= Journal of Discourses =

Collection of public sermons by early LDS leaders

The Journal of Discourses (often abbreviated J.D.) is a 26-volume collection of public sermons by early leaders of the Church of Jesus Christ of Latter-day Saints (LDS Church). The first editions of the Journal were published in England by George D. Watt, the stenographer of Brigham Young. Publication began in 1854, with the approval and endorsement of the church's First Presidency, and ended in 1886. The Journal is one of the richest sources of early Latter-day Saint theology and thinking. It includes 1,438 sermons given by 55 church leaders, including most numerously Brigham Young, John Taylor, Orson Pratt, Heber C. Kimball, and George Q. Cannon.

==History==

The Journal was the proposal of George D. Watt, who was Brigham Young's stenographer. Watt had recorded several early sermons in Pitman shorthand, and proposed to the LDS Church that this and other material be published, with printing to be done in England where printing costs were cheaper. The church's First Presidency immediately approved the idea, and officially granted Watt the privilege of preparing and publishing them. Watt recorded the material in the first four volumes of sermons himself, and he continued to contribute through volume twelve, but at least eleven other stenographers were involved.
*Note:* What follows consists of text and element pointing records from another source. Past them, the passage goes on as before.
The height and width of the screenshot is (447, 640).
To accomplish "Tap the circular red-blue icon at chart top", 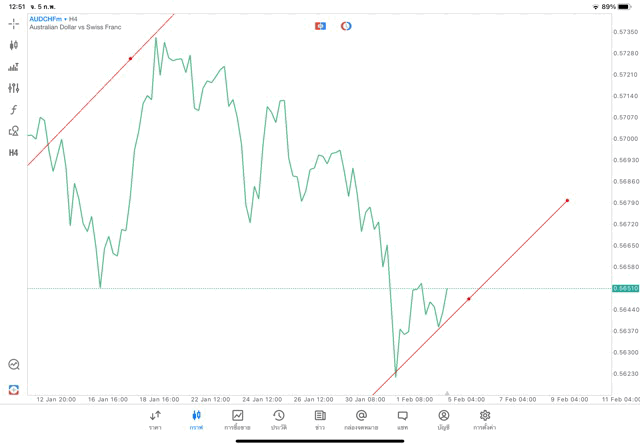I will (346, 25).
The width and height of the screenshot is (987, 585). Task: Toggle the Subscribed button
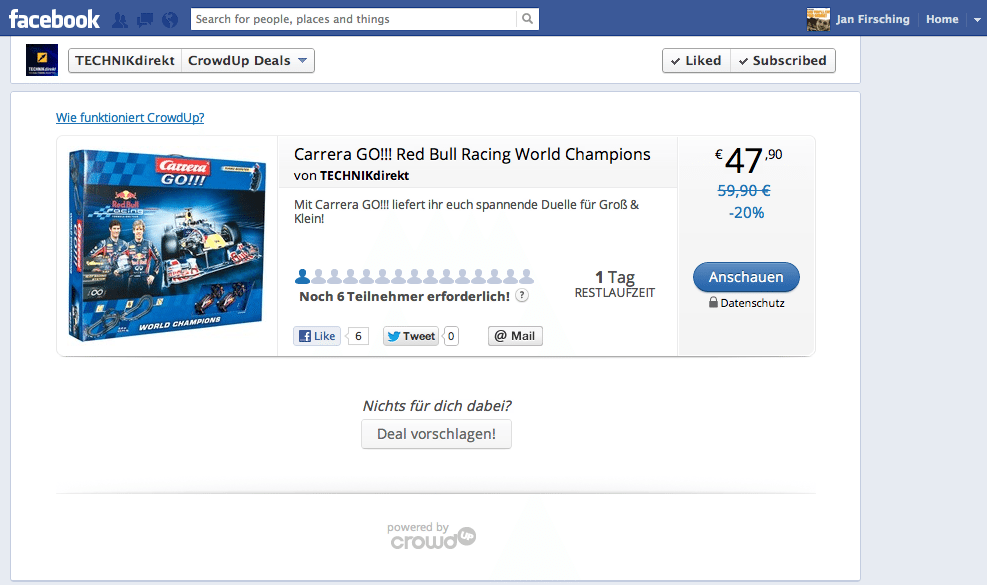[x=782, y=60]
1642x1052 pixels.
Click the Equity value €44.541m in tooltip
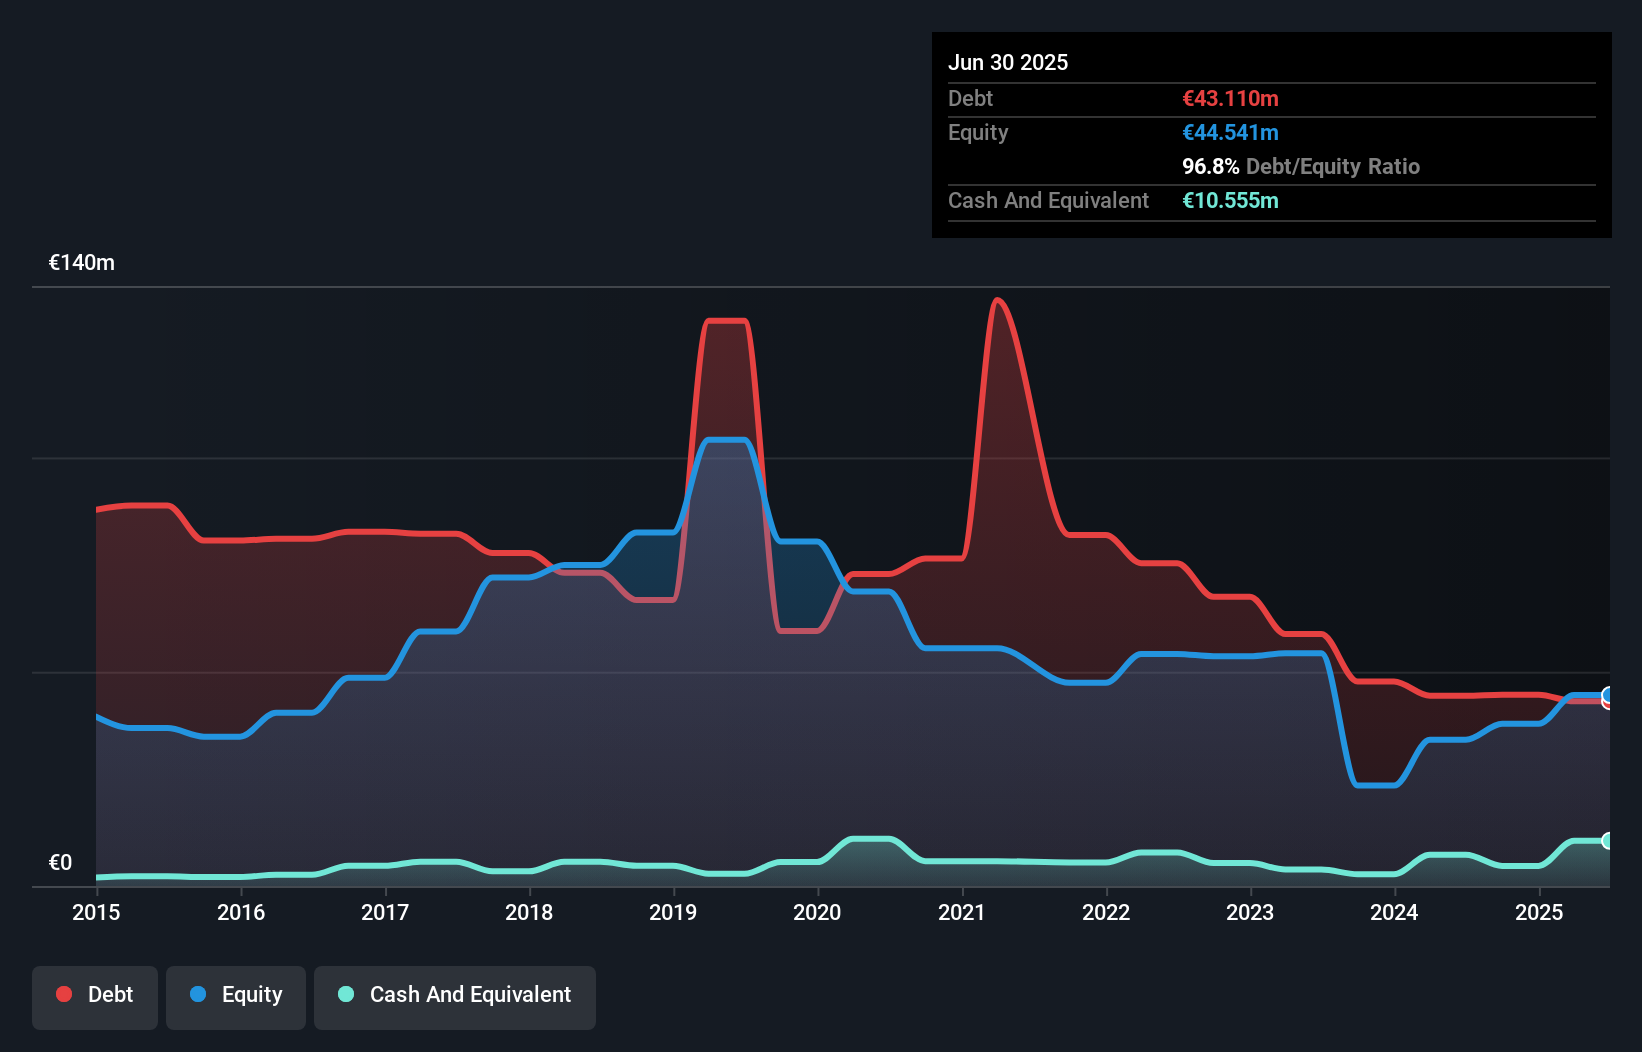tap(1230, 132)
After recording the sermons, Watt transcribed them and sent them to the speaker for careful review. By far, Young has the most sermons recorded in the Journal, with 390. It was said that:

Brigham Young secured stenographic reports of his addresses. As he traveled among the people, reporters accompanied him. All that he said was recorded. Practically all of these discourses (from December 16, 1851 to August 19, 1877) were published in the Journal of Discourses, which was widely distributed. The public utterances of few great historical figures have been so faithfully and fully preserved.
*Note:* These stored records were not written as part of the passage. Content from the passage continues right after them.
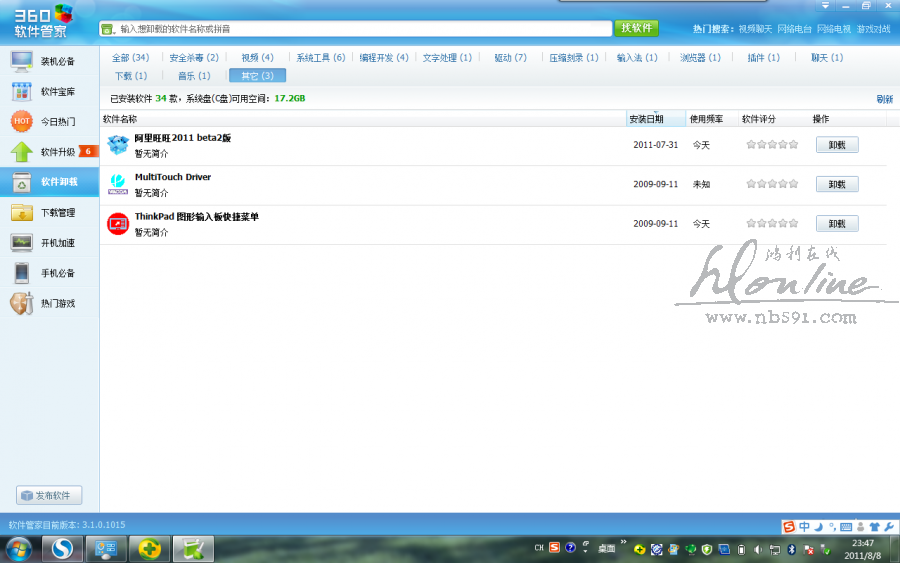The height and width of the screenshot is (563, 900).
Task: Select the 系统工具 (6) category tab
Action: click(x=320, y=58)
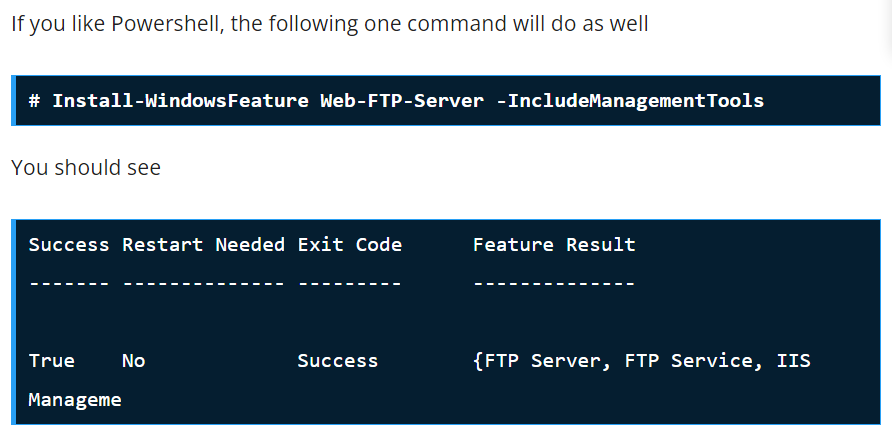
Task: Click the dashed line under Feature Result
Action: (554, 284)

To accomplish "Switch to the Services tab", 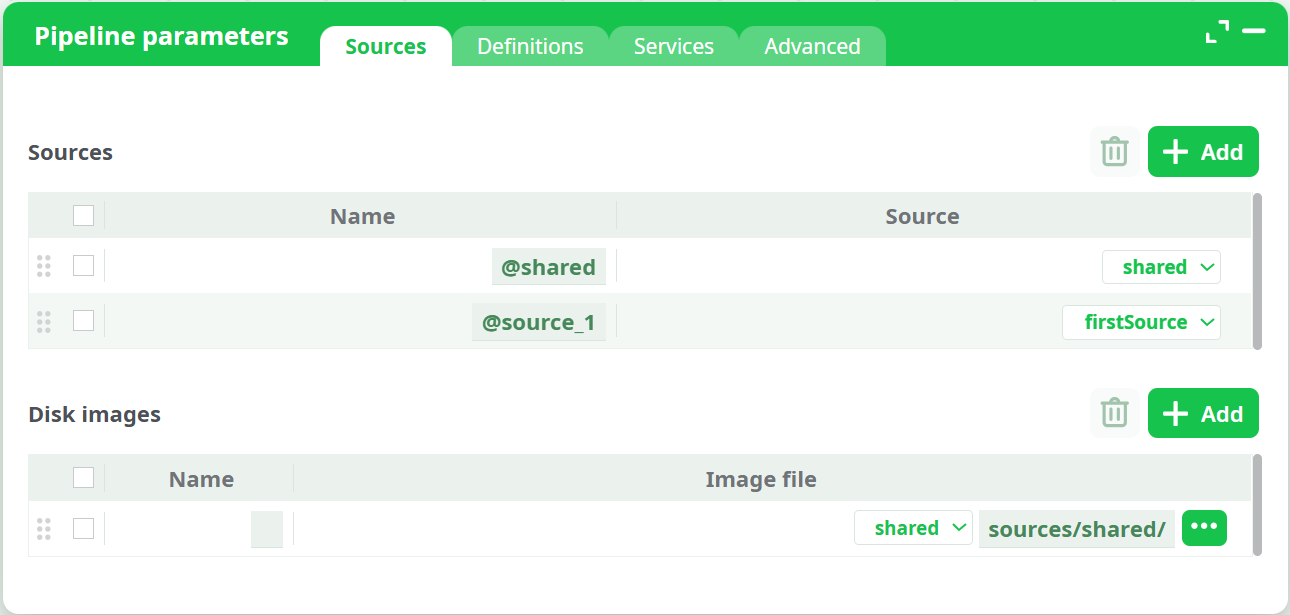I will point(673,46).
For at least the first volume, Young personally edited his own sermons. For future volumes, Young helped to select which sermons should be included in the publication, and he assigned his personal secretary to carefully copy-edit the manuscript pages before publication.

===Full title===
The full title of the journal was inconsistent across volumes. The title of the first volume was, Journal of Discourses by Brigham Young, President of the Church of Jesus Christ of Latter-day Saints, His Two Counsellors, the Twelve Apostles, and Others. In volume 6, the title was shortened to Journal of Discourses by President Brigham Young, His Two Counsellors, the Twelve Apostles, and Others. In some of the first 19 volumes, the word "Delivered" was added to the title to precede the word "by". Some of these volumes omitted the words "and Others" and some replaced the phrase "His Two Counsellors" with "His Counselors".

Volume 20 was the first published after the death of Brigham Young, and the title used was Journal of Discourses by President John Taylor and Other Members of the Quorum of the Twelve Apostles. Also, Remarks by Other Prominent Elders. Volume 21—published after John Taylor had been ordained as Young's successor to the office of President of the Church—adopted the title Journal of Discourses by President John Taylor, His Counsellors, the Twelve Apostles, and Others, which remained consistent until the final 26th volume.

==Impact==
The Journal was highly esteemed in its day and considered to be an authoritative source of Latter-day Saint teachings. The preface to the 8th volume, written by apostle George Q. Cannon in 1861, stated:

The Journal of Discourses deservedly ranks as one of the standard works of the Church, and every rightminded Saint will certainly welcome with joy every Number as it comes forth from the press as an additional reflector of 'the light that shines from Zion's hill.

Although it was privately printed, the Journal of Discourses was considered to be an official publication of the LDS Church. However, its contents were not always considered to be official statements of doctrine. The church currently states that the publication is not an official church publication. In distancing itself from the work, it has encouraged its members to focus instead on canonized scripture.

The Journal of Discourses is often relied upon by Mormon fundamentalists to justify their beliefs.